This time I will use pandas. First, prepare the csv data as a preparation. This time, we will take the Nikkei 225 as an example.
#csv data example(part)
Data date,closing price,Open price,High price,Low price
2017/01/04,19594.16,19298.68,19594.16,19277.93
2017/01/05,19520.69,19602.10,19615.40,19473.28
2017/01/06,19454.33,19393.55,19472.37,19354.44
Let's run it in Python. First run the following code.
import pandas as pd
%matplotlib inline
import matplotlib.pyplot as plt
import seaborn as sns
from sklearn import datasets
plt.style.use('ggplot') #A magic trick to display the figure neatly
font = {'family' : 'meiryo'}
Next, read the csv data and see what the data looks like with .head (). ) Here, the part of parse_dates is inserted to make the type of "data date" datetime.

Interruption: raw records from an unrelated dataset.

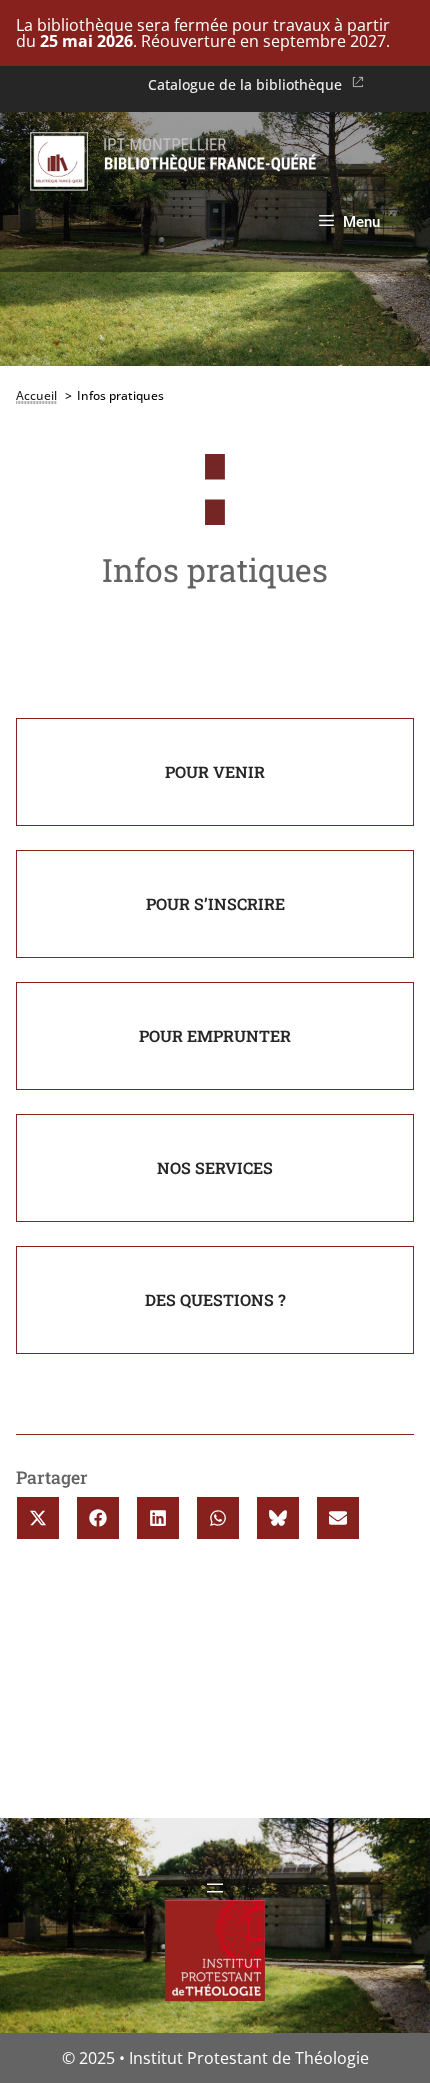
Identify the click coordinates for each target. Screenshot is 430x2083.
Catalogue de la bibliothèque (245, 84)
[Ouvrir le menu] (215, 1888)
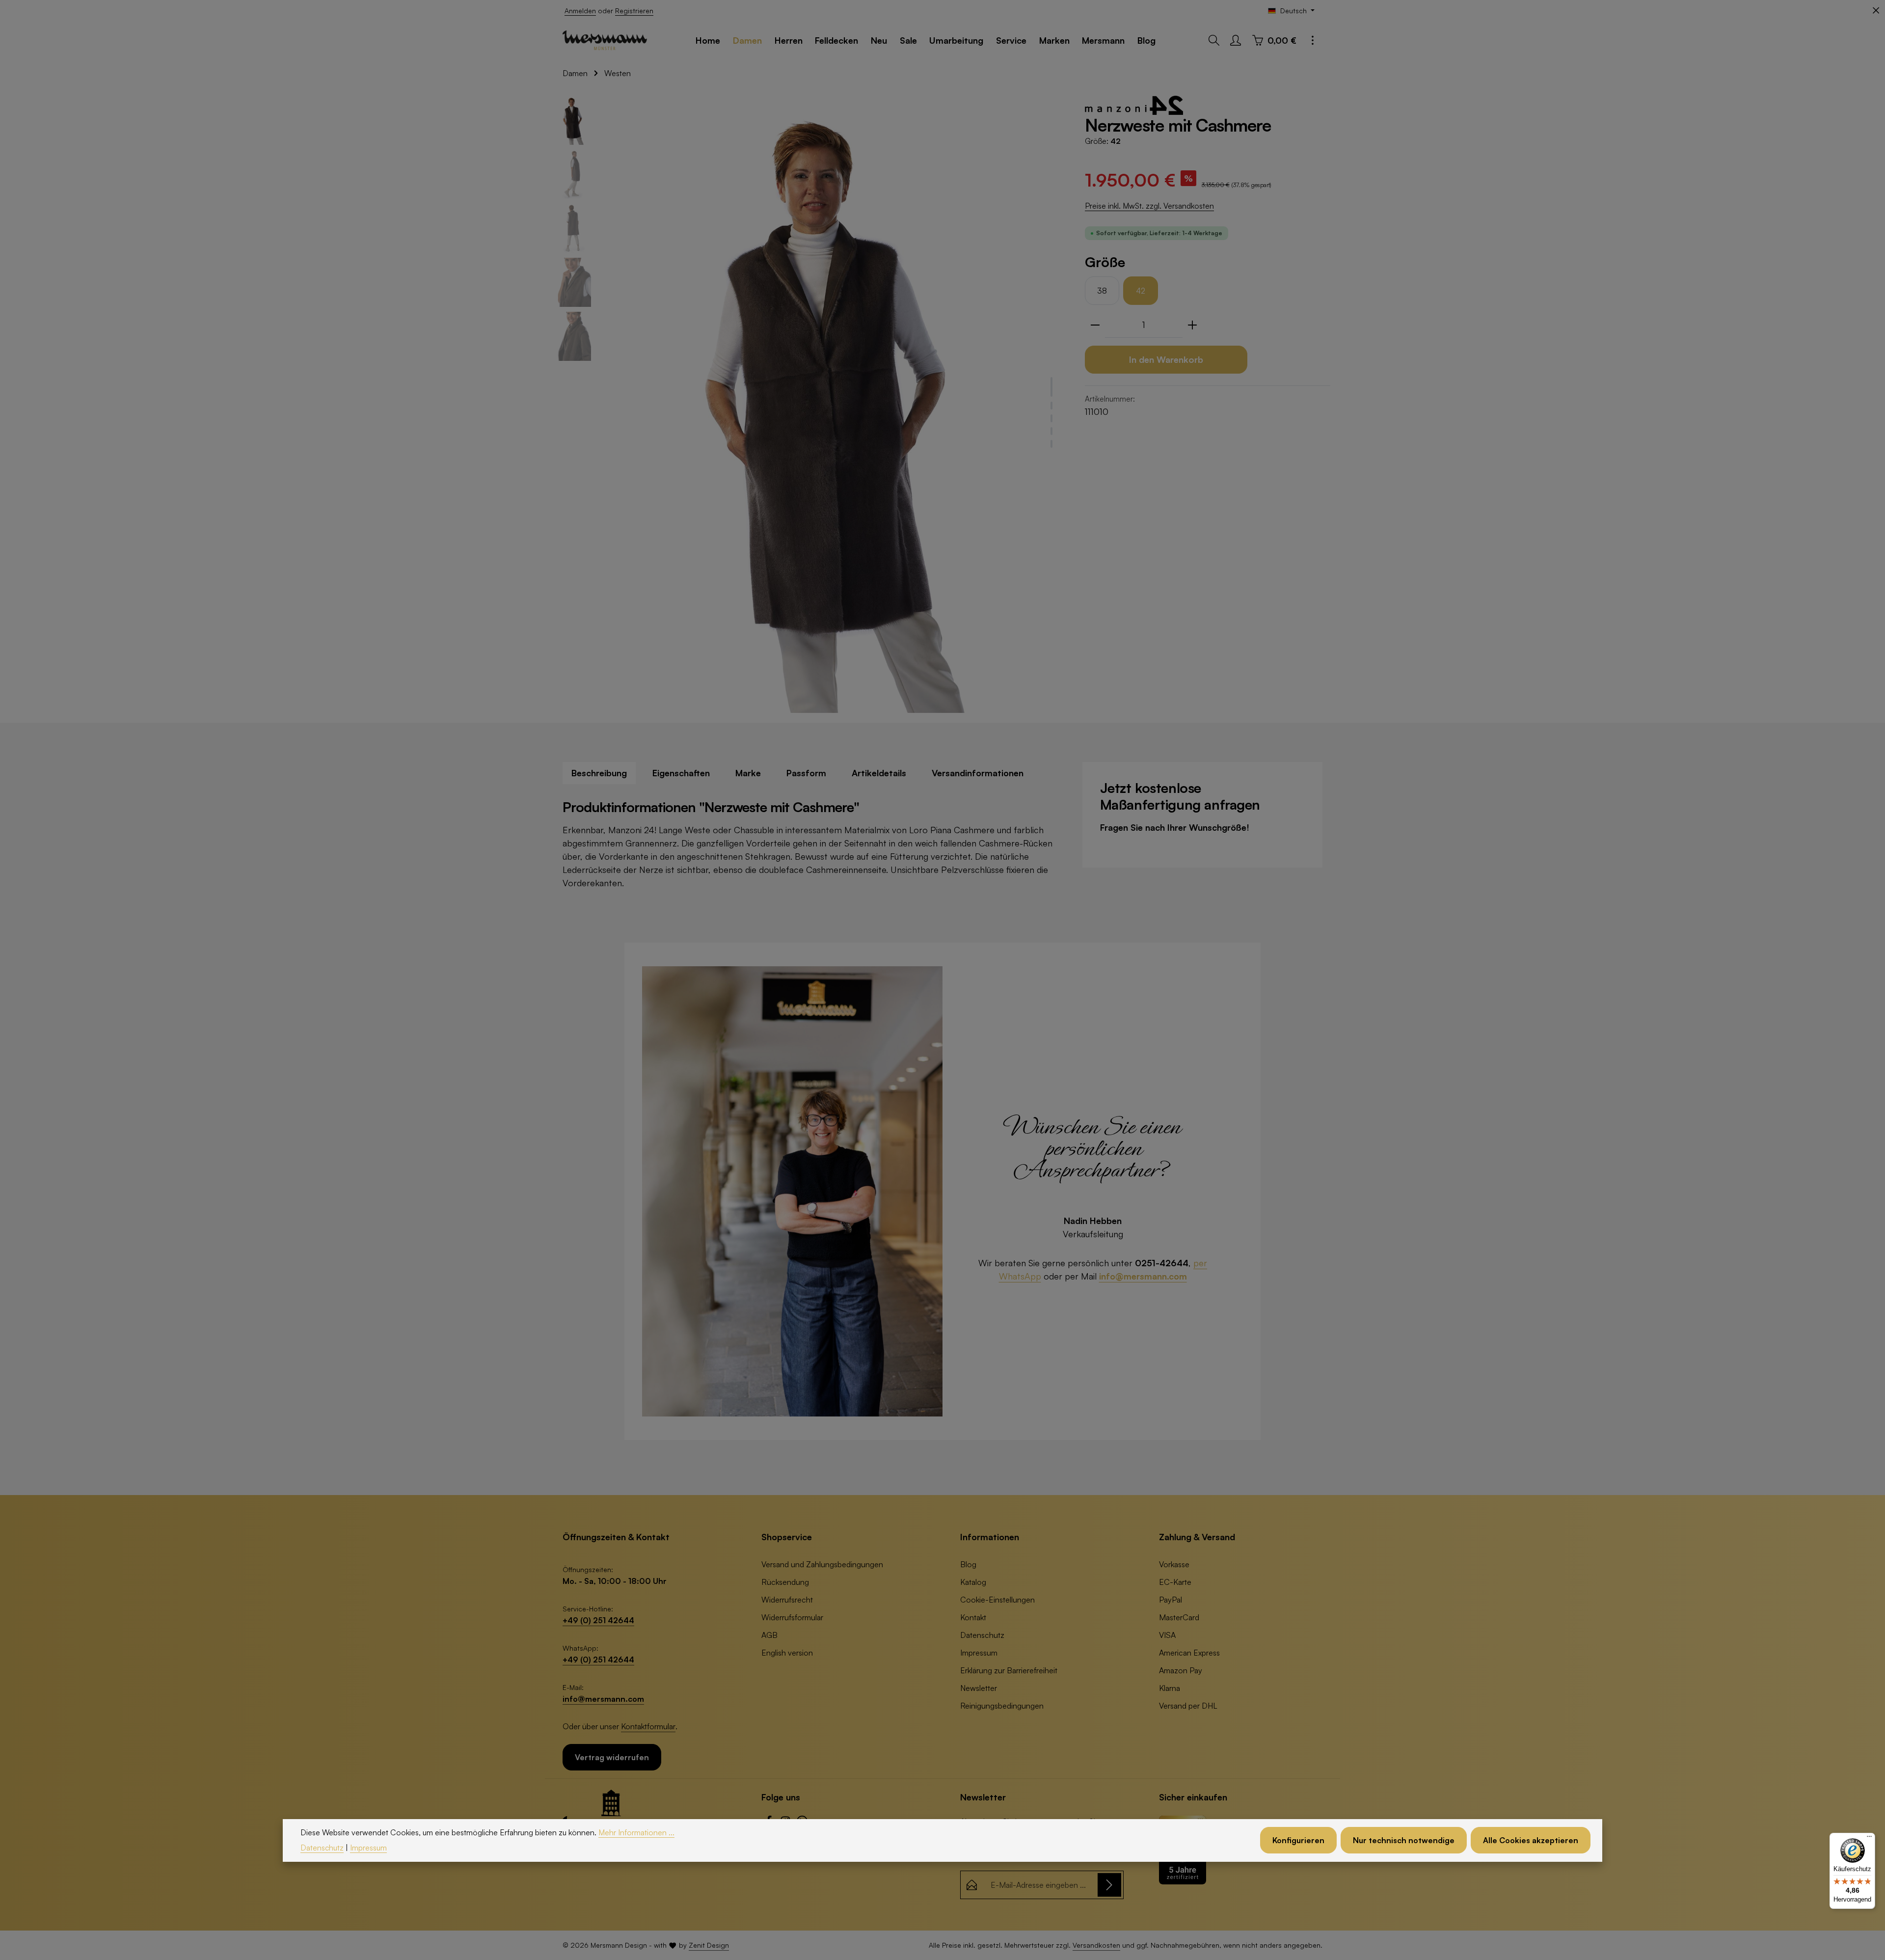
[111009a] (832, 404)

nikkei = pd.read_csv("nikkei.csv", parse_dates=['Data date']) #Read csv data
nikkei.head() #Take a look at the overview
Let's check the data type.
type(nikkei["Data date"][0])
It's Timestamp. Next, let's look at columns.
nikkei.columns
I will post the output so far.
Finally, let's take a look at the figure. When I run the following code ...
plt.figure(figsize=(10, 8))
plt.plot(nikkei['Data date'], nikkei['closing price'], label='test')
plt.xticks(fontsize=8)
plt.yticks(fontsize=22)
plt.xlabel("Date")
plt.ylabel("nikkei_heikin")
It turned out to be something like this. This time is over. Improvements will be discussed in a later article.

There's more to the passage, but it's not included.